Taylor Farms has been cooperating with U.S. officials, the FDA said, adding that tests will be conducted at the company's processing facility in Mexico "to try to learn the probable cause of the outbreak and identify preventive controls." The last inspection there, in 2011, turned up no notable problems, according to the federal agency.
The company's CEO, Bruce Taylor, told CNN this month that its plant in Mexico produced and distributed about 48 million servings of salads to thousands of restaurants in the Midwest and Eastern United States in June.
"We have an extensive testing program in Mexico to test water sources and raw product for coliforms, E. coli, salmonella and listeria," Taylor said. "All our tests have been negative, and we have no evidence of cyclospora in our product."
As of Wednesday, there had been 153 cases of cyclospora inspections reported in Iowa, according to that state's public health department. There have been 86 reported cases in Nebraska. Texas currently has the most reported cases with 215, according to the CDC. Authorities have not singled out a common source for the Lone Star State's outbreak, which is largely centered in and around Dallas and Fort Worth.

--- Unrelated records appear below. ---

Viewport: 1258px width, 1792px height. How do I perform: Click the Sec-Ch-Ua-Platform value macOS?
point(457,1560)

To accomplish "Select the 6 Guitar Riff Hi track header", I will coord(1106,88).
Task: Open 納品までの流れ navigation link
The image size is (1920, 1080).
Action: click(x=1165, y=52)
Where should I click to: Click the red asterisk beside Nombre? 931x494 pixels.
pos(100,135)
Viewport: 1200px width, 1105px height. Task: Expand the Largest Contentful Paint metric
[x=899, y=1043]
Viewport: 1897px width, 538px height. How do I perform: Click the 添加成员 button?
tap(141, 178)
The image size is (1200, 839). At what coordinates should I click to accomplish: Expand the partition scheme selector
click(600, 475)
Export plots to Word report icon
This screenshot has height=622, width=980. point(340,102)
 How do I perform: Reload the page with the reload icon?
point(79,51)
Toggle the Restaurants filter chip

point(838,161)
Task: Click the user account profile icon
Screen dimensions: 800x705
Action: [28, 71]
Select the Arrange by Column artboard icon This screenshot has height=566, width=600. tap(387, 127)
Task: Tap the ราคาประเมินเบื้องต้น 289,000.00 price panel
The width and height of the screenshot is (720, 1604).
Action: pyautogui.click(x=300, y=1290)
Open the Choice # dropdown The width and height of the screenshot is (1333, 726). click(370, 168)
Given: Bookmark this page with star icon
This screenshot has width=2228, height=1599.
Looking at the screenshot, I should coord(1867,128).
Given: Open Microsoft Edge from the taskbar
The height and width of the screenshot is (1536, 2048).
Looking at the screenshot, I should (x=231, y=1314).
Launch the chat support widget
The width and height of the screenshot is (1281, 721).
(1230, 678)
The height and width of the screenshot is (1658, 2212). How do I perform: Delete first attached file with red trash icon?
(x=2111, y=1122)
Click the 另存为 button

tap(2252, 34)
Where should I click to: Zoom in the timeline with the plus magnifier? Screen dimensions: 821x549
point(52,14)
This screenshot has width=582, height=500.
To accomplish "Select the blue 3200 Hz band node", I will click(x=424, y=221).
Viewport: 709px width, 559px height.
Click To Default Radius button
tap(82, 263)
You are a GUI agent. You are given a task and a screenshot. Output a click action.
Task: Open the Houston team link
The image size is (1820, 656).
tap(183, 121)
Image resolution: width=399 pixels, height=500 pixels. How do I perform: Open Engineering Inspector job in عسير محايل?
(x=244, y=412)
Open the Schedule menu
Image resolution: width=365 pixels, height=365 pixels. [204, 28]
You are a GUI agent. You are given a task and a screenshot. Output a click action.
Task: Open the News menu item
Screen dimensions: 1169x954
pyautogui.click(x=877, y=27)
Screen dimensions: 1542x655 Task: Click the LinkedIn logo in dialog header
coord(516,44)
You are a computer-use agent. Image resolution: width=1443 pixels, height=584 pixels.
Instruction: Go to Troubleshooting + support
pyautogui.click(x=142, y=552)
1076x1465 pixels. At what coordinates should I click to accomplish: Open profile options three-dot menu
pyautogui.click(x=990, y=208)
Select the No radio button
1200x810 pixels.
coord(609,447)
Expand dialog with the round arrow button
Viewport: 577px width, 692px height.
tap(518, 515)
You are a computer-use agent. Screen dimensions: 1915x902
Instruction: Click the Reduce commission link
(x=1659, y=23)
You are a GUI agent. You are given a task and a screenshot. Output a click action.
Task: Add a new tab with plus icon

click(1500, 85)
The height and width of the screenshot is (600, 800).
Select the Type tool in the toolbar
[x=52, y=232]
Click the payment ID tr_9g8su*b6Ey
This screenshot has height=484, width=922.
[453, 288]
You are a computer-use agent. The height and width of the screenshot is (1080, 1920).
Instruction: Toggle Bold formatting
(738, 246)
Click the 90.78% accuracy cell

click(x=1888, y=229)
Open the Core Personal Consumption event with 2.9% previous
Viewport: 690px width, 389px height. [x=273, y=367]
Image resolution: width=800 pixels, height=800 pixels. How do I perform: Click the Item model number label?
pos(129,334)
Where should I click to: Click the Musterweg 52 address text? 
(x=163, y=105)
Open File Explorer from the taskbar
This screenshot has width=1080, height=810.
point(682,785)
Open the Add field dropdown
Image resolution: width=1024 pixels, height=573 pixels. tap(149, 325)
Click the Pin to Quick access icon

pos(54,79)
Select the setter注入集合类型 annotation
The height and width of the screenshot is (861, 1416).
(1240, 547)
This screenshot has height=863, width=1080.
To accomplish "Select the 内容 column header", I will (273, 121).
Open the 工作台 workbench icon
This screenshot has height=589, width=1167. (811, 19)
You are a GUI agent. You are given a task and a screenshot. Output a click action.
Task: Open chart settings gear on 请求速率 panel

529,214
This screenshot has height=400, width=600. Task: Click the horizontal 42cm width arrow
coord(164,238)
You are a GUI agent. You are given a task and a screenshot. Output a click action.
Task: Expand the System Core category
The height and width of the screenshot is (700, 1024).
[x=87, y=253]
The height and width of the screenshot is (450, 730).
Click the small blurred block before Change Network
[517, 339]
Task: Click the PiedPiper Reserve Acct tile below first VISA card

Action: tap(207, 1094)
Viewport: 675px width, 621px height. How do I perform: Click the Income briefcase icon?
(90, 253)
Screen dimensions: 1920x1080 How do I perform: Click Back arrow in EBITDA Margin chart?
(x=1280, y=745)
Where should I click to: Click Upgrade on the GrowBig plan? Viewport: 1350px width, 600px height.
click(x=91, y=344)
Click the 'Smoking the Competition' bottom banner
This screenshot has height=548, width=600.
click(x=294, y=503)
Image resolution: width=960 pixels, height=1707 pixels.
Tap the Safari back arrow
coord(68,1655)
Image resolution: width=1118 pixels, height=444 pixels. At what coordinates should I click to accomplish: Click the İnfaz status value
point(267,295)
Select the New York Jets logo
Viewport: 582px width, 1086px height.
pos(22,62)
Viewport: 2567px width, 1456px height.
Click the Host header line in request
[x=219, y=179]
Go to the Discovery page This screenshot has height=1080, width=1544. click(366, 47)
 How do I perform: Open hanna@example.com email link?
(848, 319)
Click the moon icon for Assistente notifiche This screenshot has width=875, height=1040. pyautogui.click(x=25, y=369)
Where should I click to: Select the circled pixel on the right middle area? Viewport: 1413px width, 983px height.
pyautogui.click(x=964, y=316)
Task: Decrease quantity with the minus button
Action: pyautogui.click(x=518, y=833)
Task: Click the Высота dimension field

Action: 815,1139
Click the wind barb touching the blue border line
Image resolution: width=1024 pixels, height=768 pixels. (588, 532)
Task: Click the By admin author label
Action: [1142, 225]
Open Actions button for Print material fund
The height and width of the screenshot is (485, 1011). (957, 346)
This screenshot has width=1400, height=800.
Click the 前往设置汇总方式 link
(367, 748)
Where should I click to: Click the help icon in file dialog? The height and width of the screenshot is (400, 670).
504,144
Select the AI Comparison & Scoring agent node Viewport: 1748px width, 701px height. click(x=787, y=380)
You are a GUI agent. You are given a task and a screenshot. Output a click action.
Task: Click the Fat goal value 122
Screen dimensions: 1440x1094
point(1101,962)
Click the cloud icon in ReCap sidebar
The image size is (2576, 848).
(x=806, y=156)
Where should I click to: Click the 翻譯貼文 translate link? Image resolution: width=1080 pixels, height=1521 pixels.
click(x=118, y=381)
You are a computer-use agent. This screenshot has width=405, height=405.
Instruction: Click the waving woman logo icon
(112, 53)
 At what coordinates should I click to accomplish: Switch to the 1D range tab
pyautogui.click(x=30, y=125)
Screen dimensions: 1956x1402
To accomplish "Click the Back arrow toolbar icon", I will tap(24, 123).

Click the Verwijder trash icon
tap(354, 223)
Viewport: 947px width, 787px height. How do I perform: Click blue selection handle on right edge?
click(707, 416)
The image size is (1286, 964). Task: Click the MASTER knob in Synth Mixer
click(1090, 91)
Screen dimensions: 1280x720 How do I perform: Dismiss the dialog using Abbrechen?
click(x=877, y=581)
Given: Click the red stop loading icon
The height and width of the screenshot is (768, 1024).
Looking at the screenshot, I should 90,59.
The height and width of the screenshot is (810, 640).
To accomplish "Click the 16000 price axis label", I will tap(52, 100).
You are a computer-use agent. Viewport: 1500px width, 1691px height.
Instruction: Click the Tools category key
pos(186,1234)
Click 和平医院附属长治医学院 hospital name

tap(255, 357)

Despite the lack of a connection, a Dallas woman sued Darden on Friday -- soon after the FDA implicated the restaurant company -- "for all general, special, incidental and consequential damages" tied to her July 1 visit to an Olive Garden in Addison, Texas.
Suzanne Matteis contends in her lawsuit that four days after eating spaghetti with meat sauce and a salad from Olive Garden, she suffered severe intestinal issues. She says a clinic near her home took a stool sample and diagnosed her with a cyclospora infection.
Matteis says she's still not feeling completely recovered. "I think I'm getting better, but I still don't have a lot of energy. I'm pooped. I'm worn out," she told CNN.
While he wasn't aware of the lawsuit until CNN alerted him, Darden spokesman Mike Bernstein said his group's restaurants in Texas have a different supplier than its restaurants in Iowa and Nebraska.
Iowa health authorities said last week that the prepackaged salad mix of iceberg and romaine lettuce, carrots and red cabbage was no longer in the state's supply chain.
"Bagged salads and all other vegetables are safe to eat," the state's health department said.
People get the disease by eating food or drinking water that's been contaminated with feces from the parasite. The ailment -- which strikes in places where cyclospora is common such as tropical or subtropical regions but occasionally in the United States as well -- causes symptoms such as diarrhea, weight loss and nausea that can last anywhere from a few days to more than a month.